De tijd die ik in Leuven doorbracht, niet meer dan een uitgelopen studentengrap in feite, leerde ik tientallen cafés kennen. Ik bezocht iedere fuifzaal. En met het geld dat later in het laatje kwam volgden de restaurants. Horeca, Leuven en mezelf: een triootje waar niet velen aan kunnen tippen. Maar één plaats was mijn stille geheim, mijn persoonlijk arcanum. In de niet al te gewaagde veronderstelling dat dit stukje nooit gelezen zal worden mag ik er dan ook vanuit gaan dat dit nooit zal uitgroeien tot een bedevaartsoord voor melancholische zielen.
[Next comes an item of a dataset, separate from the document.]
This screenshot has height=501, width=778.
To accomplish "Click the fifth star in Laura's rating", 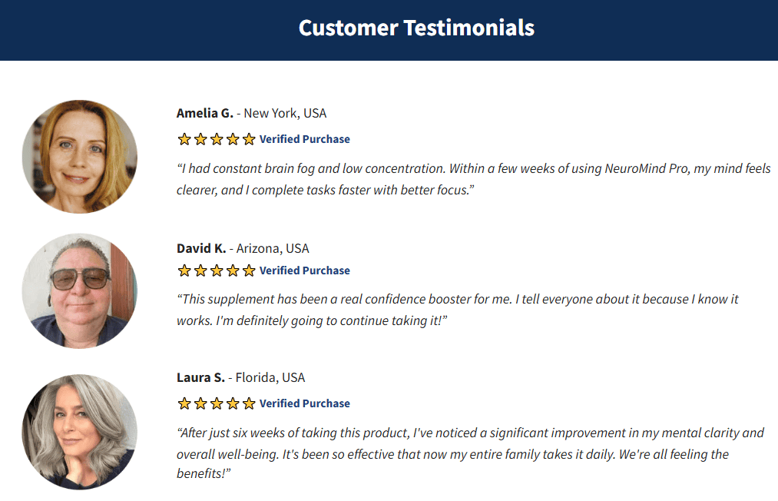I will (x=249, y=403).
Het Heverleebos is een druk bezocht bos met een weinig tot de verbeelding sprekende fauna en flora. In de weekends overlopen door joggers en ruiters is het niet meteen de beste plaats om rust en stilte op te zoeken. Een wirwar aan wegjes kronkelt zich door het bos en maakt verdwalen tot een realistische optie. Eén van die wegjes komt uit op een kleine open plek, met aan de ene kant het bos en aan de andere kant de drukke E40 die Brussel met Luik verbindt. En ja, hier is het. Vooral aan te raden bij valavond. Een bijzonder gevoel overvalt mij hier telkens weer. Ik ben er overigens niet uit of het een aangenaam dan wel een onaangenaam gevoel is. Vervreemding moet het woord zijn dat hiervoor uitgevonden is. Is het het contrast tussen het drukke verkeer dat mij geen blik waardig gunt en het bos waarin ik kan verzinken in het oneindige niets ?
Ga er zelf heen en je ervaart wellicht niets dat op een gevoelen die naam waardig lijkt. Het is namelijk enkel mijn plekje.
De soundtrack voor een uurtje autostrade overschouwen wordt geleverd door Anders Trentemöller, voorheen een Deense DJ. Of eigenlijk volstaan 8 minuten, maar dan moet het wel opener Take me into your skin zijn. Opbouwen naar een climax, net niet ontploffen, terug opbouwen, bijna ontploffen om dan toch tot een extatisch hoogtepunt te komen, maar dan anders dan je al vijf minuten gedacht had. Niet te consumeren bij daglicht.
The Last Resort is een gitzwarte plaat. Er wordt niet op gezongen. Af en toe een spoken word sample. De beats zijn monotoon, sfeer primeert ten allen tijde op de song. Als daar al sprake van kan zijn. Je kan erop dansen, al lijkt dat niet de bedoeling. Wellicht vindt hij het zelfs heiligschennis. De plaat is gemaakt voor de koptelefoon, dan hoor je nog beter wat er knispert en kraakt. Met dit meesterwerk creëerde Anders Trentemöller een heel nieuw genre: een hippe maketeer had het ongetwijfeld night techno kunnen noemen. Helaas besloot de meester zelf dat popmuziek eerder zijn ding was en kwamen de opvolgers slechts sporadisch nog in de buurt van het torenhoge niveau van zijn debuutplaat.
Voor mij geen bezwaar. Leuven is niet langer de stad en het bos bezocht ik in geen jaren meer. Maar vervreemding zal mij altijd blijven achtervolgen. Gelukkig maar.